• _Stated goal_: Pull out every line in the rows below that contains the word "computer", and copy each one in full.

(Items listed in a dataset)
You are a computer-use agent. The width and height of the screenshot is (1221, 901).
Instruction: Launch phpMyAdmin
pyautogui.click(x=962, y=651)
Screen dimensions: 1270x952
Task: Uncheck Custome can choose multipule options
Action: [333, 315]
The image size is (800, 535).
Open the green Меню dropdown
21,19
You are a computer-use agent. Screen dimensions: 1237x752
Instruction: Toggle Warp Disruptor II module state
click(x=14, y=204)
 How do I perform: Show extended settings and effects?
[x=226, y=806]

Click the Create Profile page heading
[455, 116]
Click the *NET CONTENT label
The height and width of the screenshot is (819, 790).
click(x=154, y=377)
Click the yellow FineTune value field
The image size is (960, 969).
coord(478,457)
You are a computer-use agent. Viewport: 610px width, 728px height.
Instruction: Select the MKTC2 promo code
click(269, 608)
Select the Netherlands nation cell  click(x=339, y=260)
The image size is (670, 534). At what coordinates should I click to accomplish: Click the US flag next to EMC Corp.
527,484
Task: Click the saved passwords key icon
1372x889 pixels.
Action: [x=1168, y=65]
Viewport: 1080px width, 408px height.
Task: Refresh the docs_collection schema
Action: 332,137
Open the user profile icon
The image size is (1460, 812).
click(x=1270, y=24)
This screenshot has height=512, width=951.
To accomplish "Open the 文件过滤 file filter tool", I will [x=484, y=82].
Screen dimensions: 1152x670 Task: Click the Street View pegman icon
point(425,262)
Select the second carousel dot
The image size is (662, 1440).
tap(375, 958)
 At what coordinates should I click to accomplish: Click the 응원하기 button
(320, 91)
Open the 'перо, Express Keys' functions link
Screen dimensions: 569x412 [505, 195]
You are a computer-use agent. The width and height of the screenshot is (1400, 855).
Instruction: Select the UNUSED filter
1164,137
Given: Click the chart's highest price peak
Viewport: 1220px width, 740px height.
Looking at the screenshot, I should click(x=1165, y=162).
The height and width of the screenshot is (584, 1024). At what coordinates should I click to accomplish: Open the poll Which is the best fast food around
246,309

• _The response_:
You are a computer-use agent. The width and height of the screenshot is (1221, 901).
You are a computer-use agent. Screen dimensions: 1237x752
You are a computer-use agent. Viewport: 610px width, 728px height.
You are a computer-use agent. The width and height of the screenshot is (1400, 855).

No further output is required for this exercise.